The Jan. 29 issue is online and ready for readers. Feel free to comment on its contents here.

 

One reply on “A New Issue!”

  1. County Administrator Chuck Huckelberry supports the recommendation. “You only replace a sewage facility once every 50 years,” he says of the Roger Road treatment plant, “and that requires a huge capital cost.”
    Ha! Give that 50-year figure to the locals here in the PNW town I now live in and they would cheer. We had a 10-year-old sewage plant go out of compliance due to more rigorous EPA NPDES regs and the city was trembling at the idea of replacing it. (A lawsuit for dumping sewage into the river had partially to do with this, but nonetheless the new regs appear to be what changed everything).
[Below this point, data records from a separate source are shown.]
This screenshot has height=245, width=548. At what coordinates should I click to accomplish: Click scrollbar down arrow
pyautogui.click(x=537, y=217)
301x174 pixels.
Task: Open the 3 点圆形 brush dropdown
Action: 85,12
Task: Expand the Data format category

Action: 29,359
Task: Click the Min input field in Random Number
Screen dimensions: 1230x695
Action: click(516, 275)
They’ve since decided to build a “send it elsewhere” sewage line to Everett (Wash.)
    Shameless self-promotion: http://snoho.com/newspix121008/Sewer.html
    It otherwise would have required potentially spreading $38 million in cost across 9,000 residents (that would be $320/two months or nearly $2,000 a year for the sewer rate; currently residents pay $118/two months or $708/year).
    Huckelberry is correct that to build a new plant requires huge capital costs — no matter how you build it, the upfront will be huge. Building a whole new plant is different than upgrading it like they’ve been plodding along doing so far — I wonder if through the new construction they will install new technologies that better filtrate the sewage to meet Arizona standards.
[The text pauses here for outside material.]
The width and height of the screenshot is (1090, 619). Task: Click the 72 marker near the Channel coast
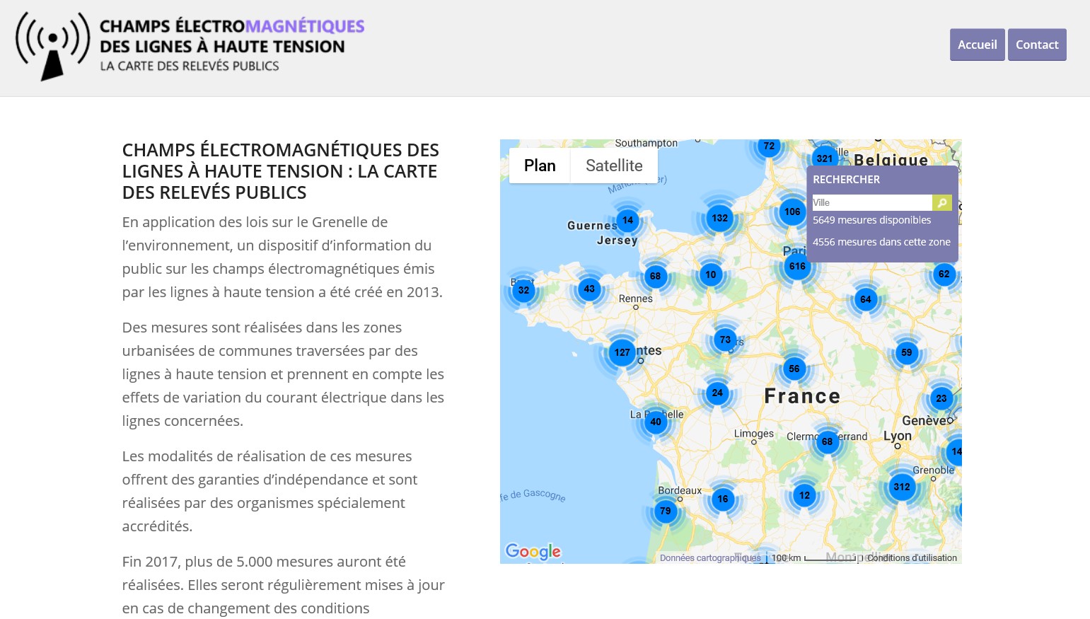[x=768, y=146]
    I suspect so: “The Roger Road WRF is aging and is difficult to retrofit with new facilities that are capable of meeting the effluent goals, while meeting all environmental requirements and odor control,” notes the ROMP report.
    Keep in mind I’d be talking crap (not just figuratively) to claim what kind of success any of the major sewage treatment options can provide over the current systems that need replacing.
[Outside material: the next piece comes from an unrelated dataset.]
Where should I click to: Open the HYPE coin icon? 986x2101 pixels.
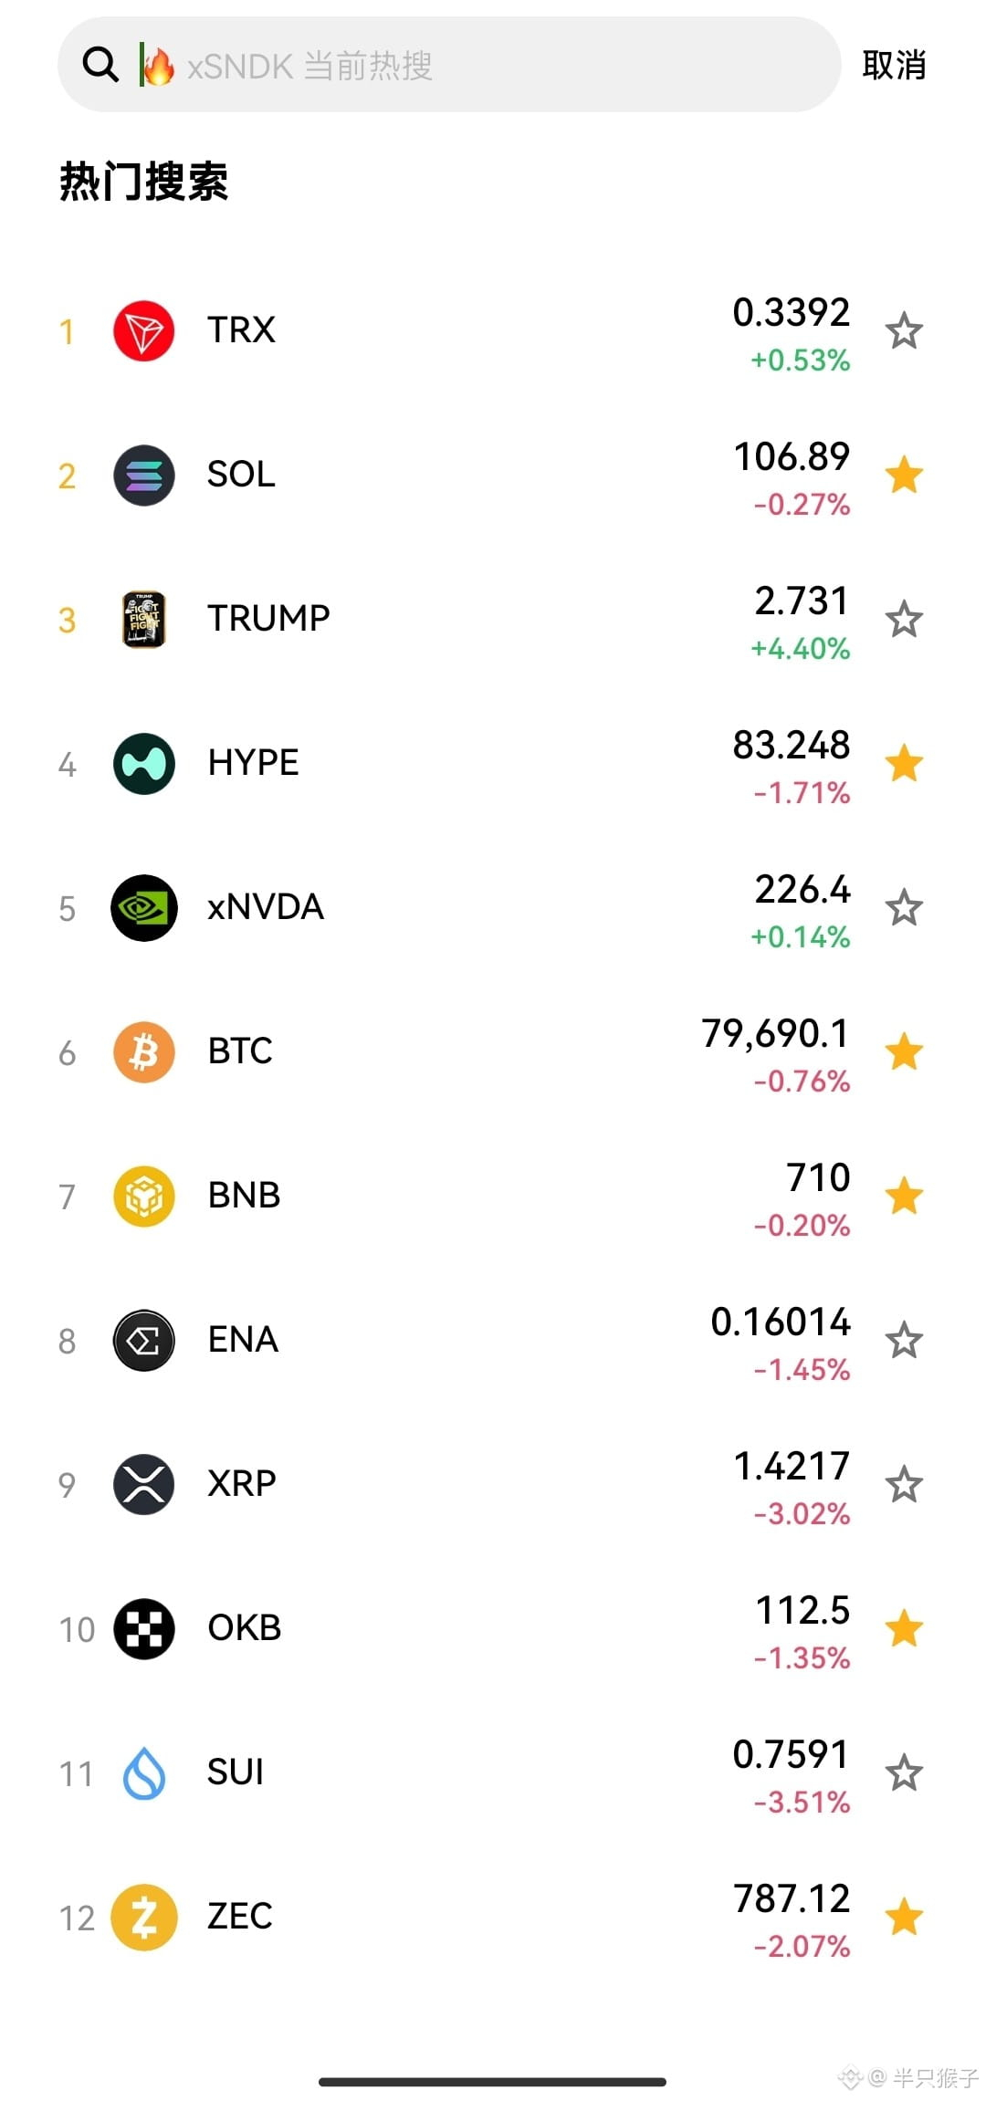pos(144,763)
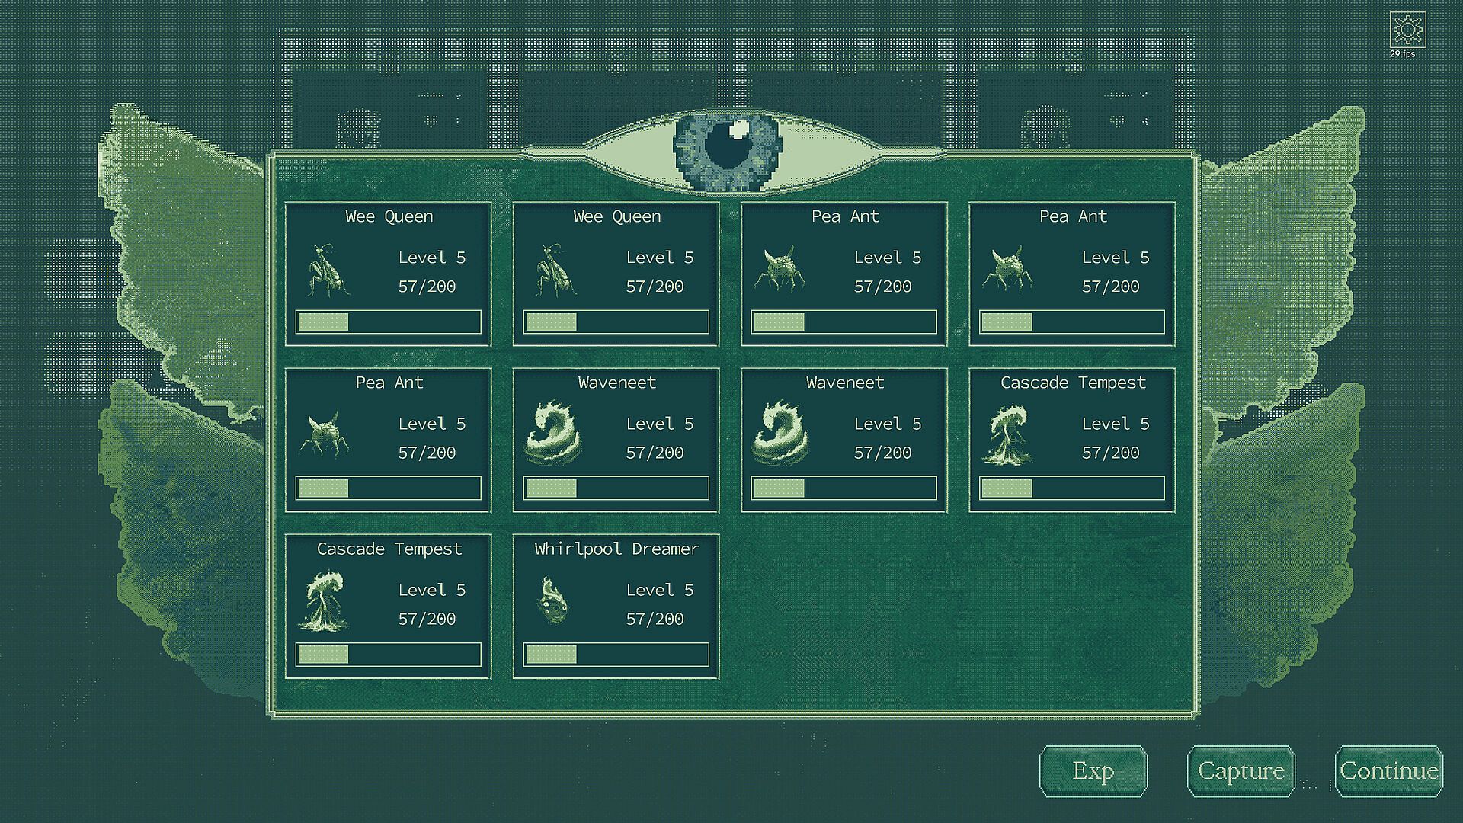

    From the Nov. 2007 ROMP, it looks like new systems will go in at the Roger Road WWTP and Ina Road WWTPs. What kind?
    Reading the article’s sentence snippet “the county intends to replace the existing Roger Road plant with a smaller treatment facility while also adding laboratory and staff space” suggests to me that the county will be going with a fixed film (IFAS) system, which offers a smaller footprint and moderate capital and O&M cost levels among the technologies available.
    This is just from a cursory look at the ROMP compared to the article though, so no intent to bring wrong facts to the table.